* _DIRECTIONS FOR THIS TASK_: Every line of the data is to be output verbatim.

___ DATASET ENTRIES ___

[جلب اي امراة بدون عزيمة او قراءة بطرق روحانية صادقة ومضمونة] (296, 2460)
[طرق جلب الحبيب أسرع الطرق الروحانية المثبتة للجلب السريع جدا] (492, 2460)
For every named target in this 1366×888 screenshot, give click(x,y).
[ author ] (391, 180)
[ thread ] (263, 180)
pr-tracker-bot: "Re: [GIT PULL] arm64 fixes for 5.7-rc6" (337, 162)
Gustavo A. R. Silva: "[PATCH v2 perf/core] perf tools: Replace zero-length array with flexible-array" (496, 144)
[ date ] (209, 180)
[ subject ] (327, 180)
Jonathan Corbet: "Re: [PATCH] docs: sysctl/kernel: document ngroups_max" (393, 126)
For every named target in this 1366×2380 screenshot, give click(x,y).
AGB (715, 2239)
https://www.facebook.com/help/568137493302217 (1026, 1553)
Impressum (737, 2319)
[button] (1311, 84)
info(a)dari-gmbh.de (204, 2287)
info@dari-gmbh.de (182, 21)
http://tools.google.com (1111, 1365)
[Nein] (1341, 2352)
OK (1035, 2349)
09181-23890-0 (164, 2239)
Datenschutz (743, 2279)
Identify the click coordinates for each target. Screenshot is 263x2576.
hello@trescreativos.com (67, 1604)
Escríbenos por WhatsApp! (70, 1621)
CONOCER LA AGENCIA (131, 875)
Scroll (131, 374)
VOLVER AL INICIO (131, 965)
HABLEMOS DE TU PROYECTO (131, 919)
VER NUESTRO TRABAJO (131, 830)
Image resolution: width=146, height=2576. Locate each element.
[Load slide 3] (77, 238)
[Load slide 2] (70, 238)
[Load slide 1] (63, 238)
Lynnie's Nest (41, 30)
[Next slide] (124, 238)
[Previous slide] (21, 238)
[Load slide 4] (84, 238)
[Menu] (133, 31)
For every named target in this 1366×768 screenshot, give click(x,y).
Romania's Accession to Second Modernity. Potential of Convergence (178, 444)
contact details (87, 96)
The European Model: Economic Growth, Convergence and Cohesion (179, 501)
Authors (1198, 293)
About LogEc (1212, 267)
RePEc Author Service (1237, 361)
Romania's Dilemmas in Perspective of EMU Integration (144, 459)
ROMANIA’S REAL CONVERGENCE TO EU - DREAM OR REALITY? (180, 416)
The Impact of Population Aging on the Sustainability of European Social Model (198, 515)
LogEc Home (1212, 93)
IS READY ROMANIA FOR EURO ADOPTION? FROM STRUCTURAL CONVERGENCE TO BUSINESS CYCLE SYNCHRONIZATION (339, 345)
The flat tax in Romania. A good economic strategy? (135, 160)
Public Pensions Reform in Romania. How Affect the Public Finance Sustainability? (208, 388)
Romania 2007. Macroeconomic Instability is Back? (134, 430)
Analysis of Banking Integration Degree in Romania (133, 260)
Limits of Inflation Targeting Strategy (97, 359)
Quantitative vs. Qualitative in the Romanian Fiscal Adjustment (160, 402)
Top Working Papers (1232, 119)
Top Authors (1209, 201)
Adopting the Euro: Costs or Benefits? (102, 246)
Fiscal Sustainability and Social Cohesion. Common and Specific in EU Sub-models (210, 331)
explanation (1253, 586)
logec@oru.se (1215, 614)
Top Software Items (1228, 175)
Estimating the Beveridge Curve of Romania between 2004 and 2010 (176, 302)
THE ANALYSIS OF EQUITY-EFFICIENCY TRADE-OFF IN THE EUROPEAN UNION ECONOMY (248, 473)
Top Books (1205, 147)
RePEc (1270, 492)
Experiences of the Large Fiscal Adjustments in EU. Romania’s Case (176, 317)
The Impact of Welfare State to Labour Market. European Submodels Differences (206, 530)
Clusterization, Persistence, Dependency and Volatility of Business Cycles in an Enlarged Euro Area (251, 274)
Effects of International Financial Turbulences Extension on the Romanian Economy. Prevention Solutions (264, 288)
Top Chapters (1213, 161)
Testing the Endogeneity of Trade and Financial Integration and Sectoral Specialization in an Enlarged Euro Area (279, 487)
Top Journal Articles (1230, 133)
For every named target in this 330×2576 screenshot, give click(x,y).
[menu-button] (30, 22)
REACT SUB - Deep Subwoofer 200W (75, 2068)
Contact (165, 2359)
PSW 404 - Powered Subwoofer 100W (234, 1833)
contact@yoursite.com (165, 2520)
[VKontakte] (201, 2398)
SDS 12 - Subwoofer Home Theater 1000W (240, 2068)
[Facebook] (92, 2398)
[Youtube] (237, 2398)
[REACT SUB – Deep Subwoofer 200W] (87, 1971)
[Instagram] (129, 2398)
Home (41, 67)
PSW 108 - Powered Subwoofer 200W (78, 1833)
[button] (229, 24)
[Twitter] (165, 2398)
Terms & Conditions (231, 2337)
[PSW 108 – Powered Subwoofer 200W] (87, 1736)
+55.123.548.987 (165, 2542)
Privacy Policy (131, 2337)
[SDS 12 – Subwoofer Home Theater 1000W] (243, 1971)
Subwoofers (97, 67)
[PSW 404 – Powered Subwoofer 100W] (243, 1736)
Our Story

___

* _SOLUTION TO THE EXERCISE_:
[جلب اي امراة بدون عزيمة او قراءة بطرق روحانية صادقة ومضمونة] (296, 2460)
[طرق جلب الحبيب أسرع الطرق الروحانية المثبتة للجلب السريع جدا] (492, 2460)
For every named target in this 1366×888 screenshot, give click(x,y).
[ author ] (391, 180)
[ thread ] (263, 180)
pr-tracker-bot: "Re: [GIT PULL] arm64 fixes for 5.7-rc6" (337, 162)
Gustavo A. R. Silva: "[PATCH v2 perf/core] perf tools: Replace zero-length array with flexible-array" (496, 144)
[ date ] (209, 180)
[ subject ] (327, 180)
Jonathan Corbet: "Re: [PATCH] docs: sysctl/kernel: document ngroups_max" (393, 126)
For every named target in this 1366×2380 screenshot, give click(x,y).
AGB (715, 2239)
https://www.facebook.com/help/568137493302217 (1026, 1553)
Impressum (737, 2319)
[button] (1311, 84)
info(a)dari-gmbh.de (204, 2287)
info@dari-gmbh.de (182, 21)
http://tools.google.com (1111, 1365)
[Nein] (1341, 2352)
OK (1035, 2349)
09181-23890-0 (164, 2239)
Datenschutz (743, 2279)
Identify the click coordinates for each target. Screenshot is 263x2576.
hello@trescreativos.com (67, 1604)
Escríbenos por WhatsApp! (70, 1621)
CONOCER LA AGENCIA (131, 875)
Scroll (131, 374)
VOLVER AL INICIO (131, 965)
HABLEMOS DE TU PROYECTO (131, 919)
VER NUESTRO TRABAJO (131, 830)
Image resolution: width=146, height=2576. Locate each element.
[Load slide 3] (77, 238)
[Load slide 2] (70, 238)
[Load slide 1] (63, 238)
Lynnie's Nest (41, 30)
[Next slide] (124, 238)
[Previous slide] (21, 238)
[Load slide 4] (84, 238)
[Menu] (133, 31)
For every named target in this 1366×768 screenshot, give click(x,y).
Romania's Accession to Second Modernity. Potential of Convergence (178, 444)
contact details (87, 96)
The European Model: Economic Growth, Convergence and Cohesion (179, 501)
Authors (1198, 293)
About LogEc (1212, 267)
RePEc Author Service (1237, 361)
Romania's Dilemmas in Perspective of EMU Integration (144, 459)
ROMANIA’S REAL CONVERGENCE TO EU - DREAM OR REALITY? (180, 416)
The Impact of Population Aging on the Sustainability of European Social Model (198, 515)
LogEc Home (1212, 93)
IS READY ROMANIA FOR EURO ADOPTION? FROM STRUCTURAL CONVERGENCE TO BUSINESS CYCLE SYNCHRONIZATION (339, 345)
The flat tax in Romania. A good economic strategy? (135, 160)
Public Pensions Reform in Romania. How Affect the Public Finance Sustainability? (208, 388)
Romania 2007. Macroeconomic Instability is Back? (134, 430)
Analysis of Banking Integration Degree in Romania (133, 260)
Limits of Inflation Targeting Strategy (97, 359)
Quantitative vs. Qualitative in the Romanian Fiscal Adjustment (160, 402)
Top Working Papers (1232, 119)
Top Authors (1209, 201)
Adopting the Euro: Costs or Benefits? (102, 246)
Fiscal Sustainability and Social Cohesion. Common and Specific in EU Sub-models (210, 331)
explanation (1253, 586)
logec@oru.se (1215, 614)
Top Software Items (1228, 175)
Estimating the Beveridge Curve of Romania between 2004 and 2010 (176, 302)
THE ANALYSIS OF EQUITY-EFFICIENCY TRADE-OFF IN THE EUROPEAN UNION ECONOMY (248, 473)
Top Books (1205, 147)
RePEc (1270, 492)
Experiences of the Large Fiscal Adjustments in EU. Romania’s Case (176, 317)
The Impact of Welfare State to Labour Market. European Submodels Differences (206, 530)
Clusterization, Persistence, Dependency and Volatility of Business Cycles in an Enlarged Euro Area (251, 274)
Effects of International Financial Turbulences Extension on the Romanian Economy. Prevention Solutions (264, 288)
Top Chapters (1213, 161)
Testing the Endogeneity of Trade and Financial Integration and Sectoral Specialization in an Enlarged Euro Area (279, 487)
Top Journal Articles (1230, 133)
For every named target in this 330×2576 screenshot, give click(x,y).
[menu-button] (30, 22)
REACT SUB - Deep Subwoofer 200W (75, 2068)
Contact (165, 2359)
PSW 404 - Powered Subwoofer 100W (234, 1833)
contact@yoursite.com (165, 2520)
[VKontakte] (201, 2398)
SDS 12 - Subwoofer Home Theater 1000W (240, 2068)
[Facebook] (92, 2398)
[Youtube] (237, 2398)
[REACT SUB – Deep Subwoofer 200W] (87, 1971)
[Instagram] (129, 2398)
Home (41, 67)
PSW 108 - Powered Subwoofer 200W (78, 1833)
[button] (229, 24)
[Twitter] (165, 2398)
Terms & Conditions (231, 2337)
[PSW 108 – Powered Subwoofer 200W] (87, 1736)
+55.123.548.987 (165, 2542)
Privacy Policy (131, 2337)
[SDS 12 – Subwoofer Home Theater 1000W] (243, 1971)
Subwoofers (97, 67)
[PSW 404 – Powered Subwoofer 100W] (243, 1736)
Our Story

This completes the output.